Beware of Frozen Food: China Says Authorities Found Coronavirus on Imported Chicken Wings From Brazil

The shipment of the meat product came from an Aurora Alimentos plant in Brazil's southern state of Santa Catarina

In the Chinese city of Shenzhen, city authorities have asked consumers to exercise caution while buying imported frozen food after a surface sample of imported frozen chicken wings from Brazil—the second-highest Coronavirus infected country in the world—tested positive for the virus.

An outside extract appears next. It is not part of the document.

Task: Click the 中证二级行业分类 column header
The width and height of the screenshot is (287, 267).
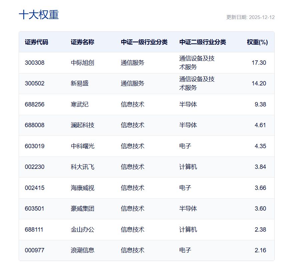Action: [x=203, y=42]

As per a statement by the local government, local disease control centers tested a surface sample of the imported frozen meat, as part of a routine screening of seafood and meat imports that started in June, after the COVID-19 outbreak in Beijing, linked to Xinfadi market.

Contaminated Packaging

Fozen food
Chicken in supermarket Wikimedia commons

According to the statement, the registration number of the shipment belongs to an Aurora Alimentos plant in Brazil's southern state of Santa Catarina. The health authorities in Shenzhen traced and tested people who have possibly come into contact with the contaminated product and tested related products. But the statement revealed that all of the reports came negative.

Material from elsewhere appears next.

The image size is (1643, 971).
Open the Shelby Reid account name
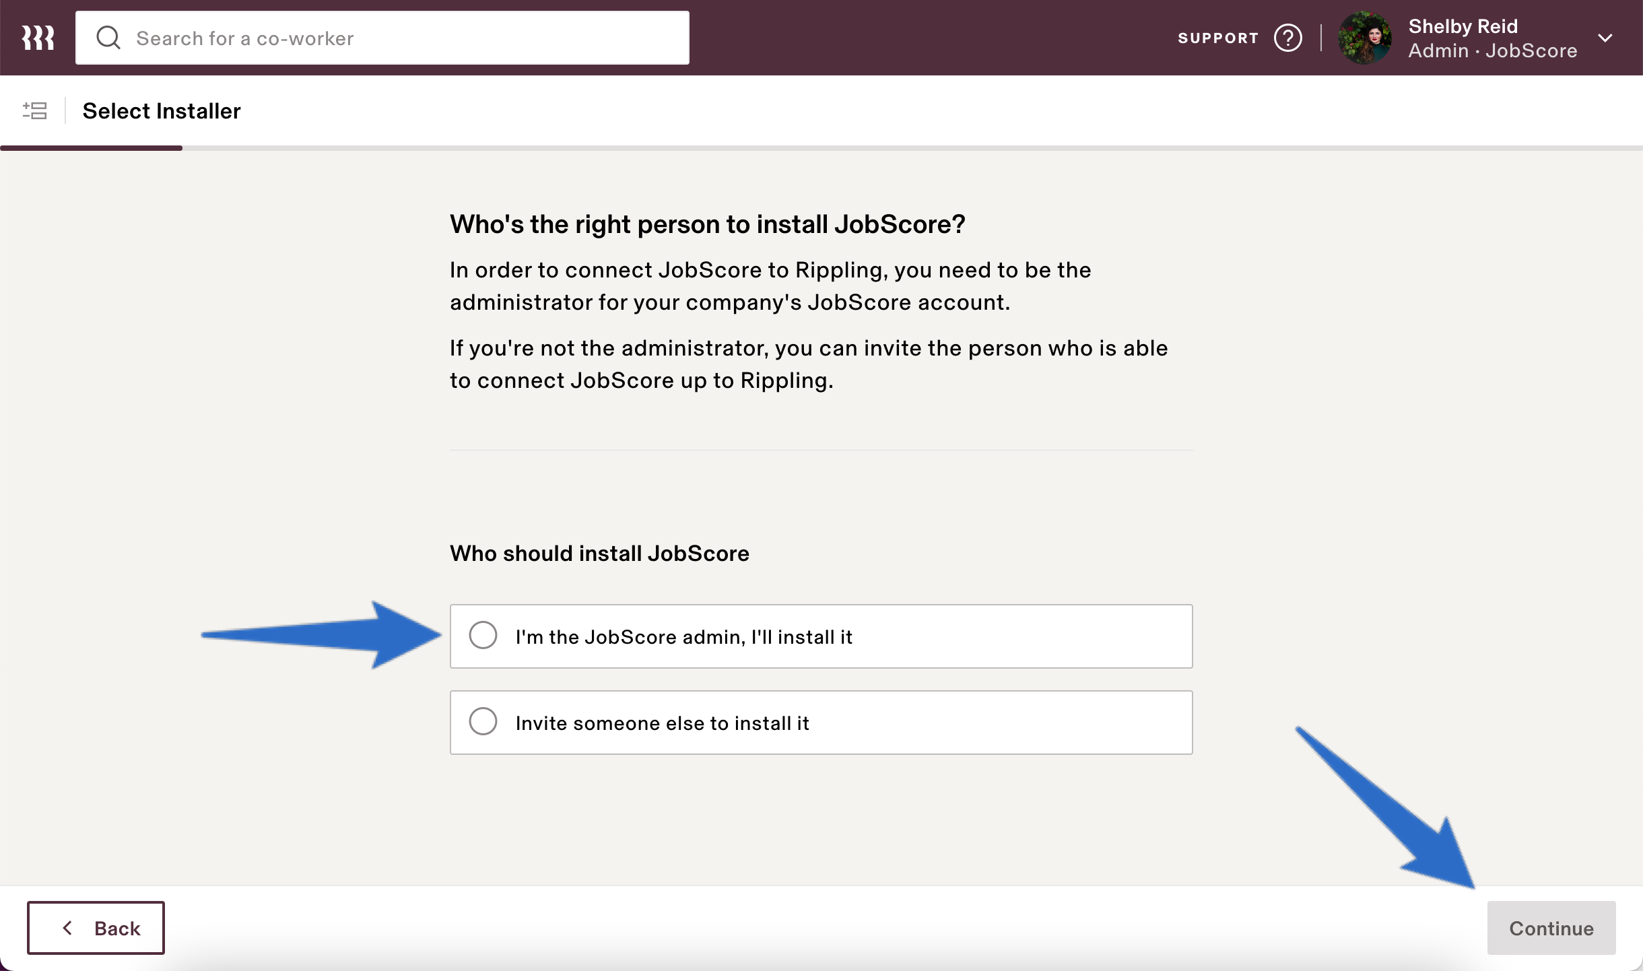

However, the Shenzhen Epidemic Prevention and Control Headquarters asked consumers to be cautious while buying imported frozen foods and seafood products. People are advised to take precautions in order to reduce Coronavirus infection risk.

In a northern city of China's Shandong province, Yantai, three packaging samples of imported frozen seafood tested positive for the virus, said the city government, which announced the new finding on its official Weibo account on Tuesday, August 11. As per the government, the seafood came from an imported shipment that entered the country in a foreign vessel through Dalian.

State television on Wednesday, August 12 reported that the outside of an Ecuador frozen shrimp package tested positive for Coronavirus in a restaurant in Wuhu, a city in China's Anhui province.

In June, SARS-CoV-2 was found on imported seafood, beef, and lamb items in Beijing. In July, the packaging of frozen shrimp imported from Ecuador to Dalian was found with the virus. Following the recent outbreaks in the food industry, the Chinese government started to monitor all the imported frozen food items.

Frozen Food Items

Market
Seafood market Needpix

Experts have advised people not to eat raw frozen foods like salmon after Coronavirus was found on chopping boards used to cut salmon for imports in Beijing's food market. Wu Zunyou, Chief Epidemiologist of China's Center for Diseases Prevention and Control, told Chinese media that the SARS-CoV-2 can survive on the surface of frozen food for up to three months and the health agency "highly suspects" contaminated products were the source of the outbreak in Beijing.

Dale Fisher, the Singapore-Based Disease Expert and Chair of the Global Outbreak Alert and Response Network Coordinated by the World Health Organization (WHO) explained, "If we want to store virus, we freeze it." So if the virus is packed with the frozen product then it would survive said Fisher and added that "We normally talk about less than a week, but we know that the colder it is, the longer it will last ... That's part of the theory around why the virus is more contagious in winter."